Emergency medicine

The researches find that Obesity does not correlate to a statistically significant difference in ICU mortality rates of patients with concomitant acute respiratory failure that requires intubation; therefore according to research present at the American Thoracic Society International Conference; held May 17-22, in Dallas, Texas; however, because of a small sample size, further studies with larger sample sizes are need for confirmation.

Acute respiratory failure

Obesity is consider to be a major risk factor in the development of many respiratory diseases; although the relationship between obesity and mortality in patients with acute respiratory failure requires further study. Therefore For this purpose; researchers conduct a retrospective study of patients in an intensive care unit who are admit for acute respiratory failure that required intubation between September 2015 and September 2017.

Body mass index (BMI) and Acute Physiology and Chronic Health Evaluation (APACHE II) scores are collect at admission. A BMI of ≥30 classified patients as obese. Because Univariate logistic regression is use to determine the relationship between APACHE scores and mortality. Because In a cohort of 166 patients (59 women, 107 men); 71.68% (n=119) lived and 28.31% (n=47) died. A very strong relationship is find between APACHE scores and mortality (odds ratio, 1.04; 95% CI, 1.01-1.08; P =.006); with the probability of death increasing by 51.08% for every increase in APACHE score compared with a lower score previously calculated.

Probability of death

A very weak (0.563) area under the curve with threshold of an APACHE score of 21.5 was found using receiver operating characteristic analysis; and logic regression find the APACHE scores to be statistically significant (odds ratio, 2.99; 95% CI, 1.49-6.00; P =.002), indicating the probability of death is 74.95% greater for participants with calculate APACHE scores ≥21.5 compared with participants with APACHE scores ≤21.5.
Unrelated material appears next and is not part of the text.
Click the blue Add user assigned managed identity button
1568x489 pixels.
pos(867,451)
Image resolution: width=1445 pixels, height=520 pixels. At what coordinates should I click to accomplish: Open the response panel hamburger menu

Sex is not shows to be a statistically significant mortality predictor (P =.539); nor was BMI relate to mortality (P =.983). In patients with BMIs ≥30; no relationship is find between mortality and the degree of obesity (P =.848). n increased risk for stroke and systemic embolism (SE) is find among patients with newly diagnose atrial fibrillation (AF) while receiving critical care compared with those without AF; according to a study recently published in Chest.

Increased risk for stroke

This study include 30,869 adults who had survive at least 6 months after being newly diagnose with AF during critical care,  as 269,751 controls with AF not diagnose in critical care and 439,868 controls with no AF. n increase risk for stroke and systemic embolism (SE) is find among patients with newly diagnose atrial fibrillation (AF) while receiving critical care compare with those without AF; according to a study recently publish in Chest.